**What to produce**
Among the entries below, find all lines that include "Task" and copy them.

....

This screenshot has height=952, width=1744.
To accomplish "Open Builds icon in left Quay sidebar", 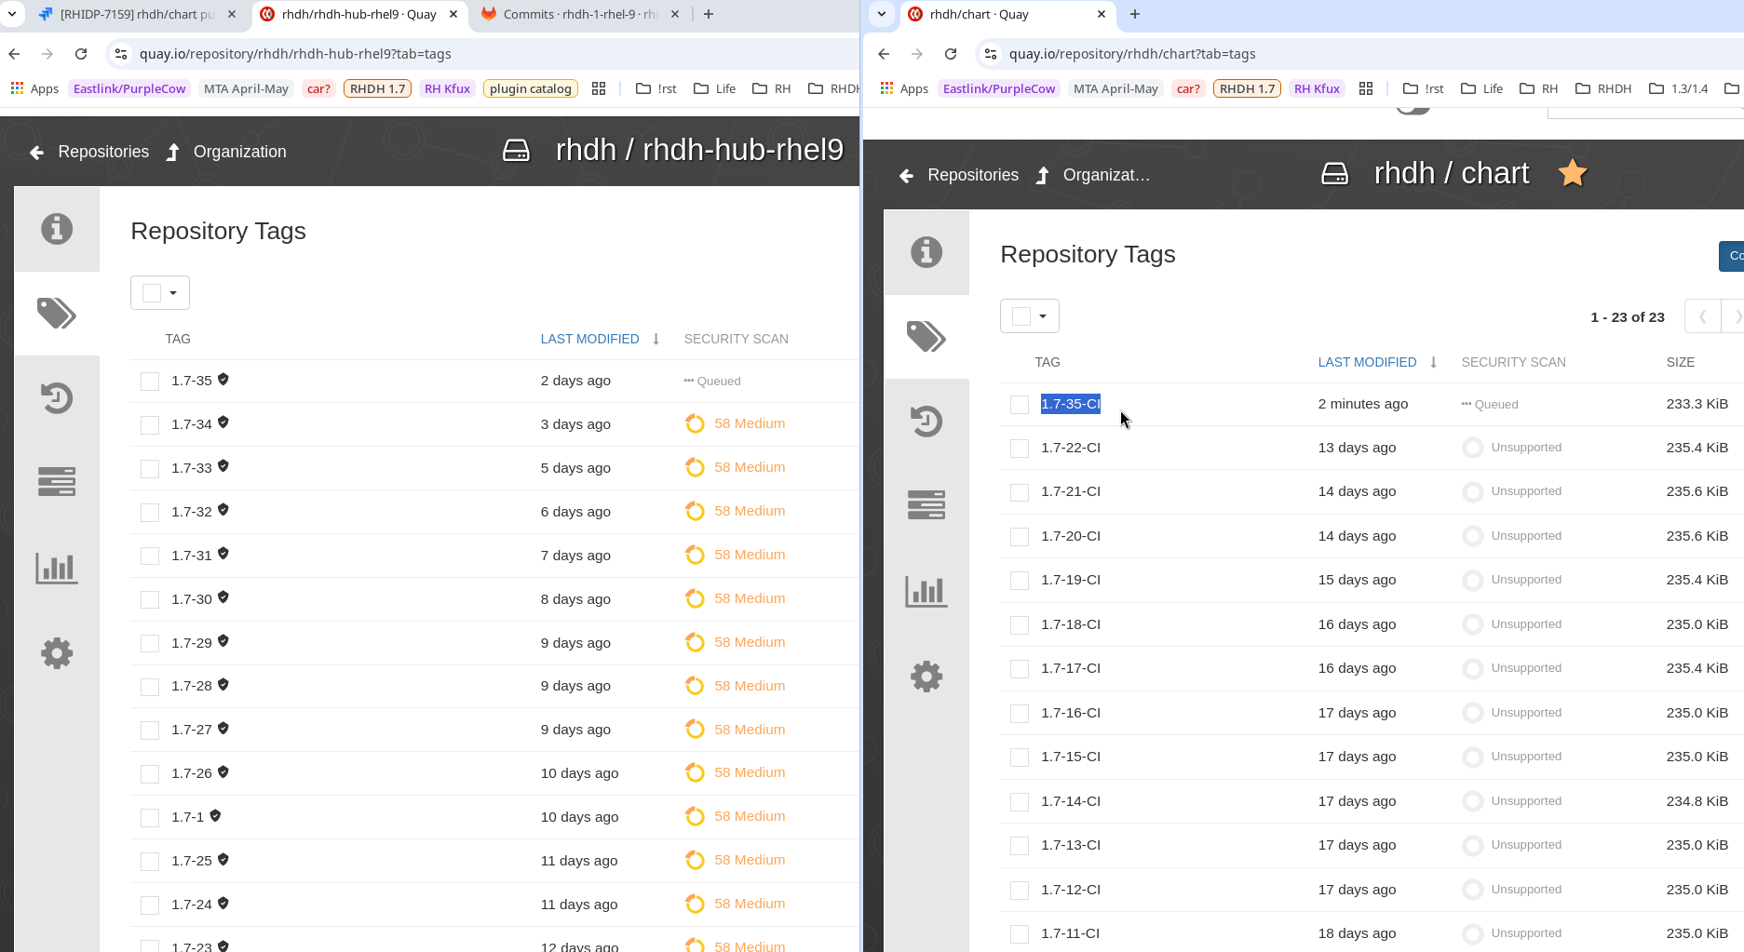I will click(x=57, y=482).
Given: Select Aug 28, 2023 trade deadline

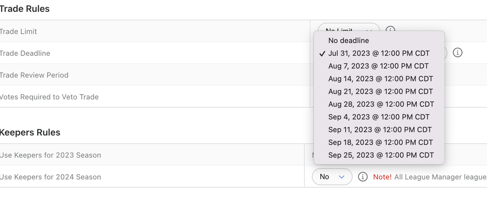Looking at the screenshot, I should 381,104.
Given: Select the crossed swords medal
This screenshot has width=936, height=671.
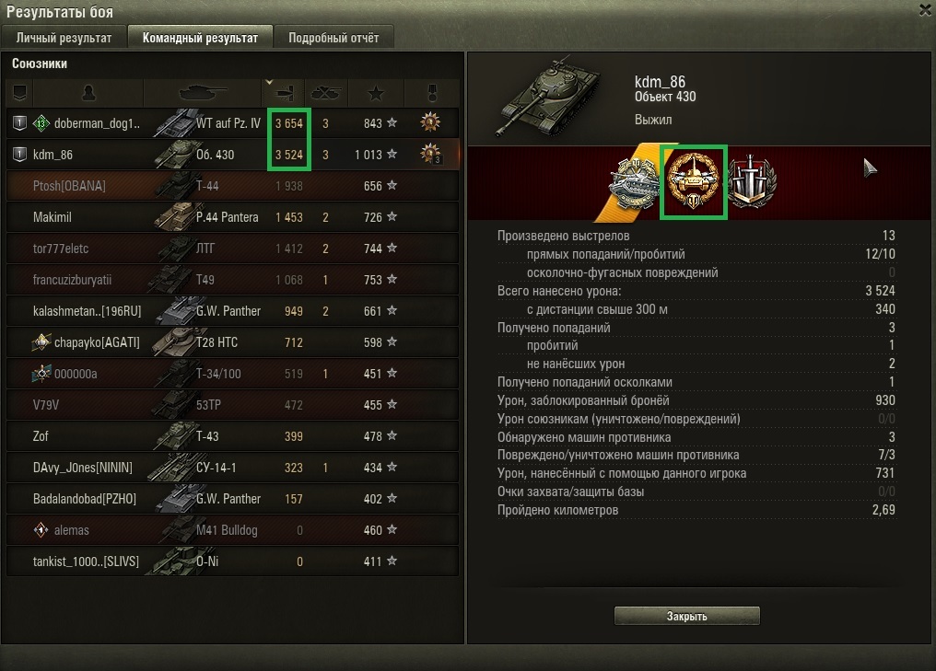Looking at the screenshot, I should pos(752,182).
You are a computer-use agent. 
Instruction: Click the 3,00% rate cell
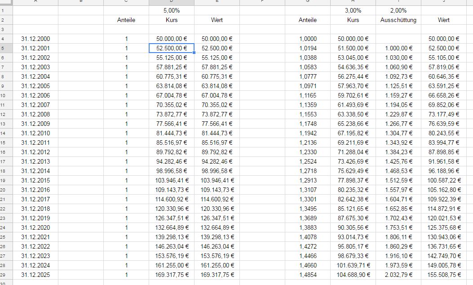coord(353,10)
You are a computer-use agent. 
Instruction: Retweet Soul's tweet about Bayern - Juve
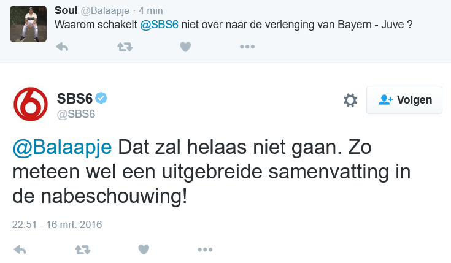point(125,47)
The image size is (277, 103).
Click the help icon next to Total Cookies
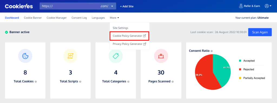pos(36,82)
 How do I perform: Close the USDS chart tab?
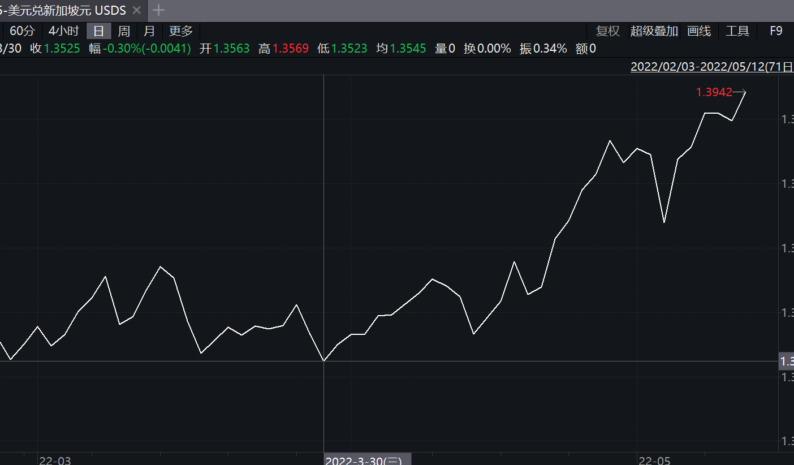tap(136, 10)
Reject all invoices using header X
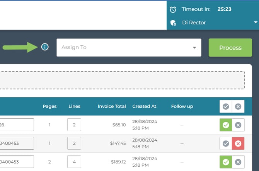 238,106
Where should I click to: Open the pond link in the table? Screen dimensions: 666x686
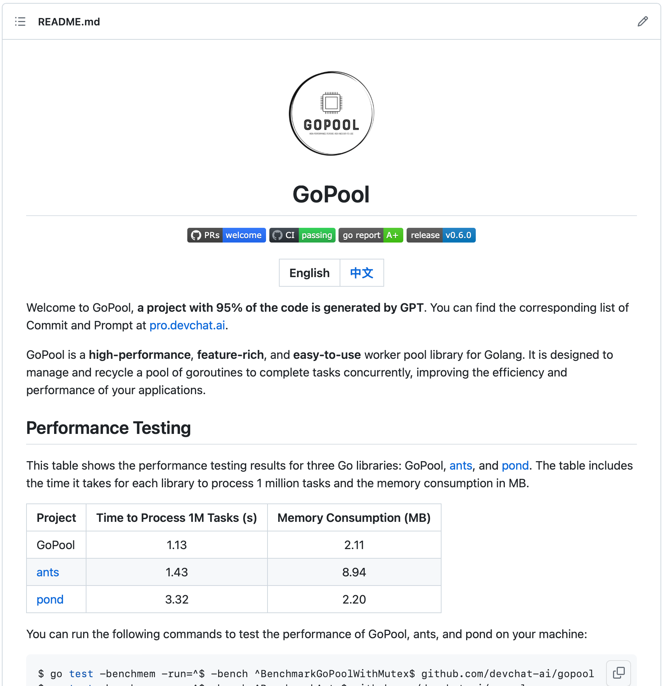coord(50,600)
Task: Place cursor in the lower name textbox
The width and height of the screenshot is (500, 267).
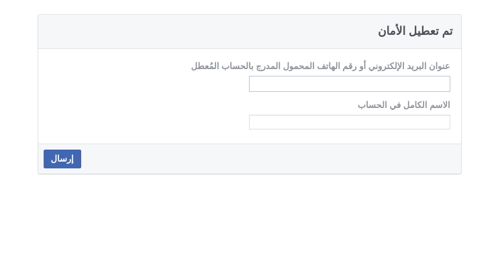Action: (350, 122)
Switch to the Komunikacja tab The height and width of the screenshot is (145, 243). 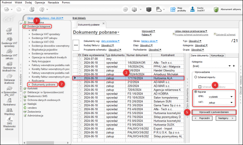(x=217, y=55)
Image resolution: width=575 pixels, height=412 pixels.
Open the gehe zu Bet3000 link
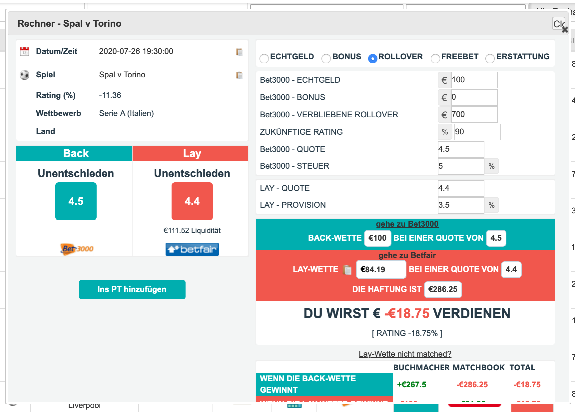point(407,224)
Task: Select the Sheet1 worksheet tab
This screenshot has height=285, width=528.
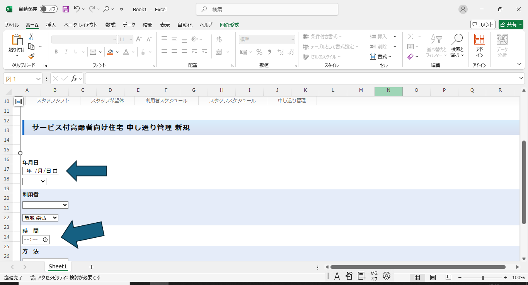Action: (x=58, y=266)
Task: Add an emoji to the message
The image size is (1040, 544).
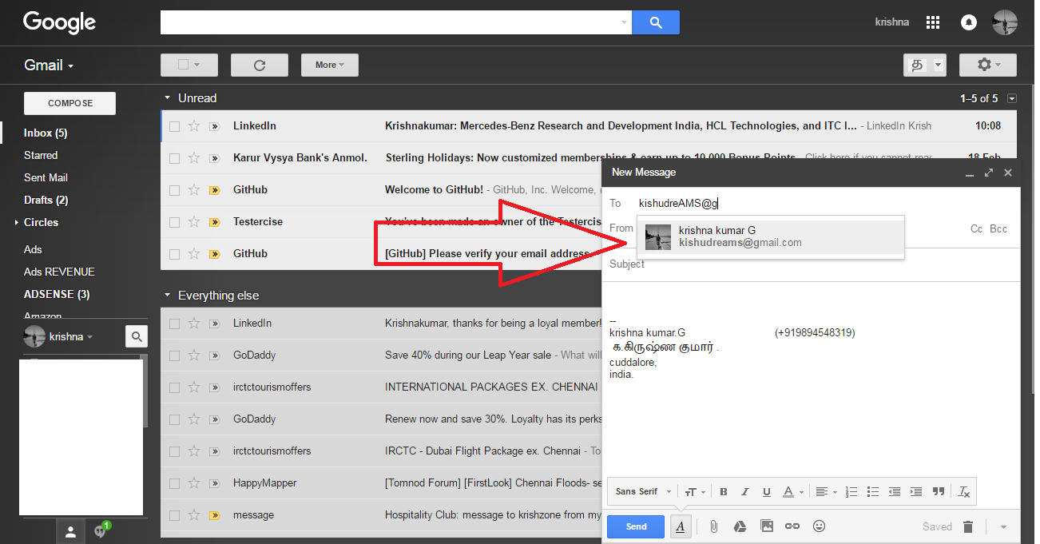Action: pos(819,526)
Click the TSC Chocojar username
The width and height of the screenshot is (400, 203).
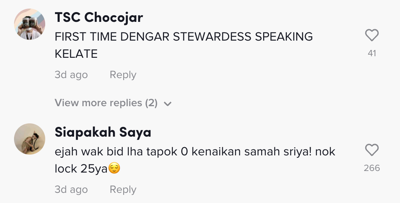pos(99,17)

....

**Answer section**
Task: Place cursor in the lower name textbox
Task: Select the Sheet1 worksheet tab
Task: Add an emoji to the message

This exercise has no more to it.